> **EXERCISE**:
Copy the lines of the listing word for word, starting with the line that contains "Task: Decrease First line to detect value" and going on through the end of the listing, both ends included. Leave the pictures out of your answer.

> **GIVEN DATA**:
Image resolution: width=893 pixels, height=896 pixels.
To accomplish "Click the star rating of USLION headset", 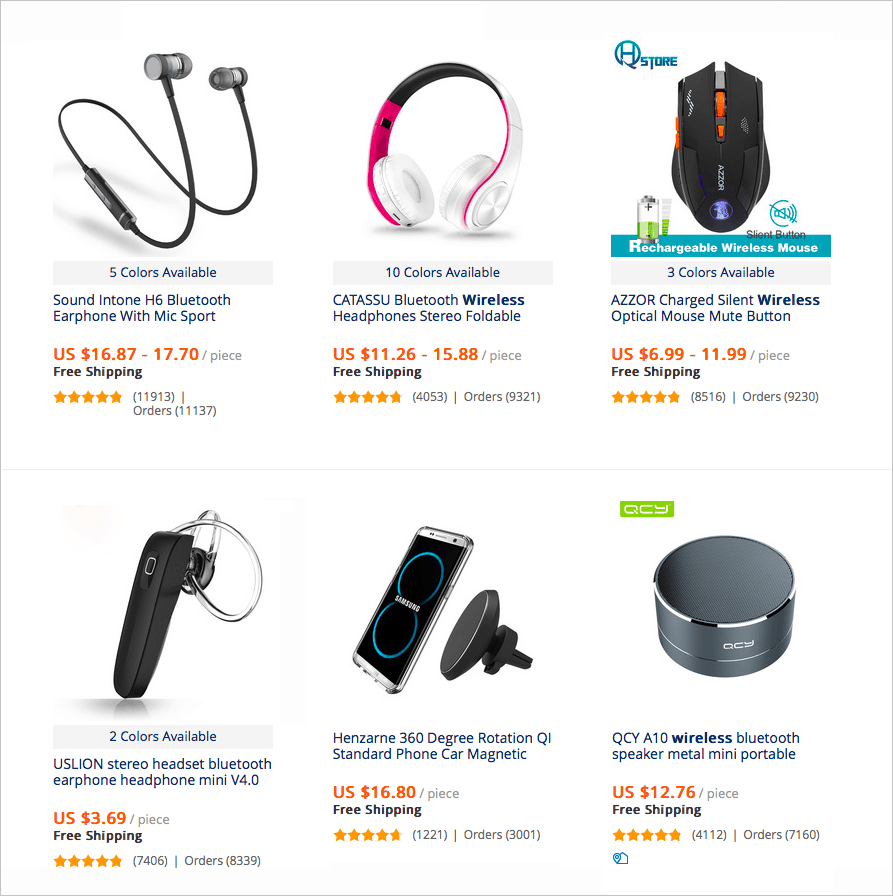I will point(88,861).
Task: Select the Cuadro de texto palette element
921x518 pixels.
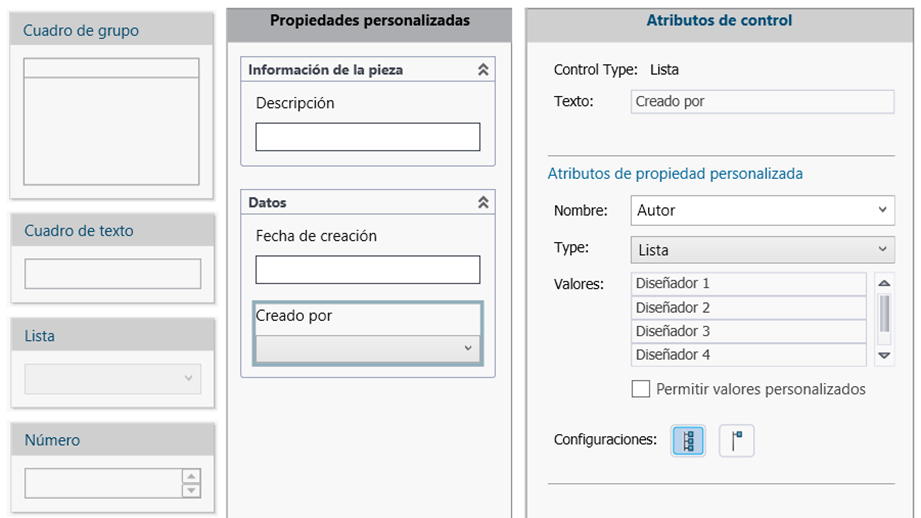Action: click(113, 258)
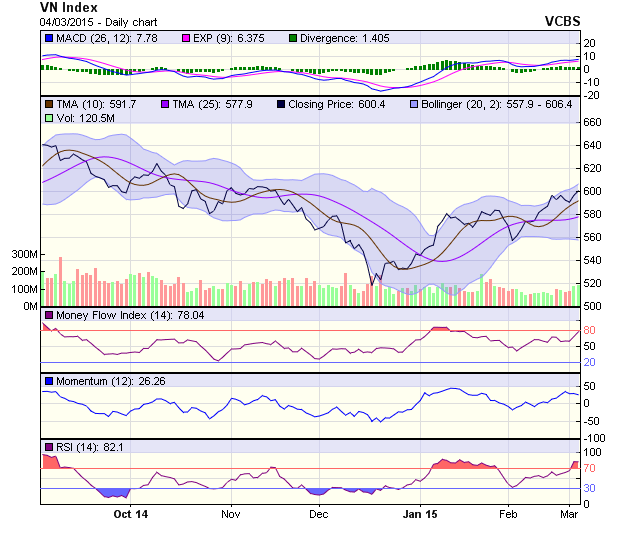Viewport: 620px width, 535px height.
Task: Click the green Divergence legend swatch
Action: point(293,38)
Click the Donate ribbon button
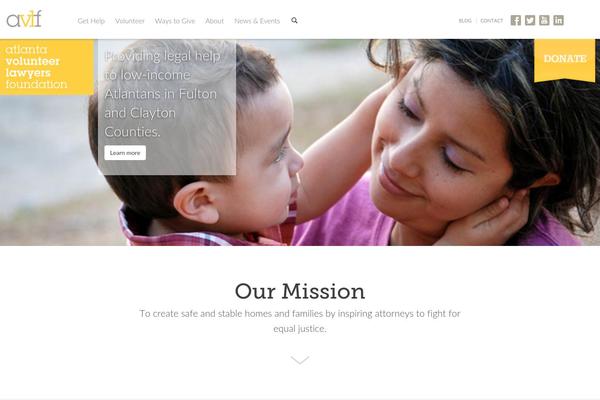The image size is (600, 400). [565, 60]
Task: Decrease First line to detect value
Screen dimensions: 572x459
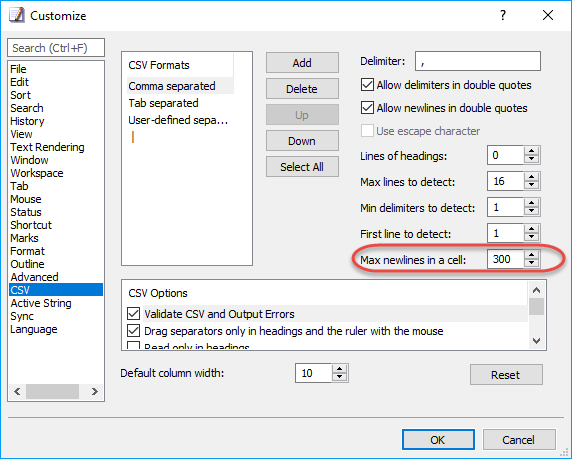Action: tap(532, 238)
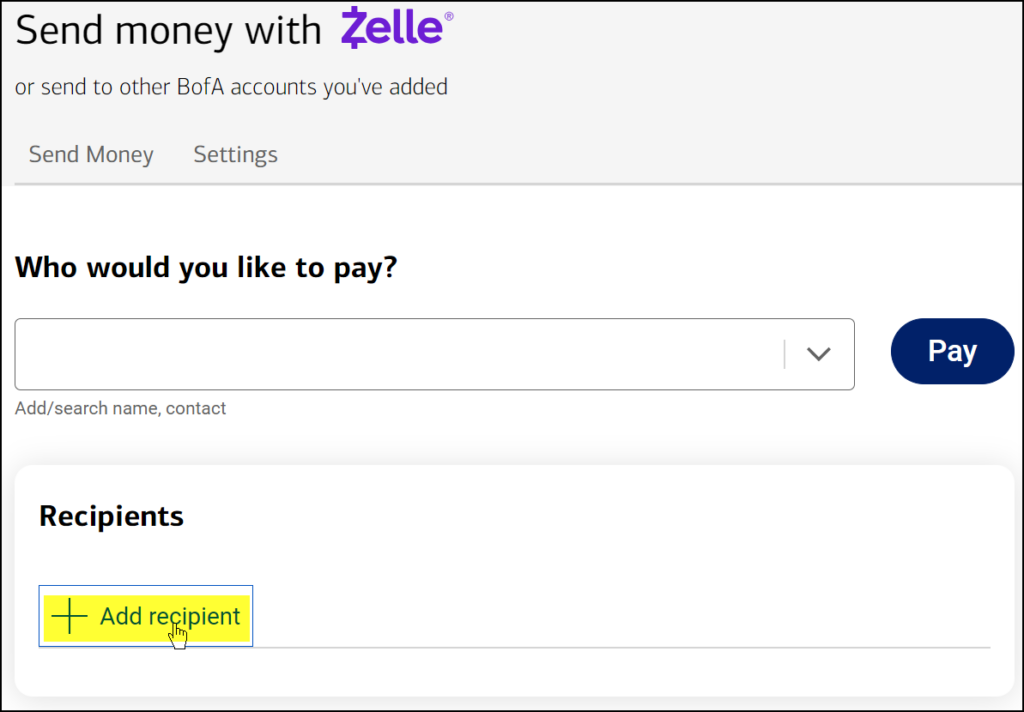The width and height of the screenshot is (1024, 712).
Task: Click the plus icon beside Add recipient
Action: click(69, 615)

> **ANSWER TO THE EXERCISE**:
Task: Decrease First line to detect value
Screen dimensions: 572x459
Action: tap(532, 238)
The width and height of the screenshot is (1024, 712).
Task: Click the plus icon beside Add recipient
Action: click(69, 615)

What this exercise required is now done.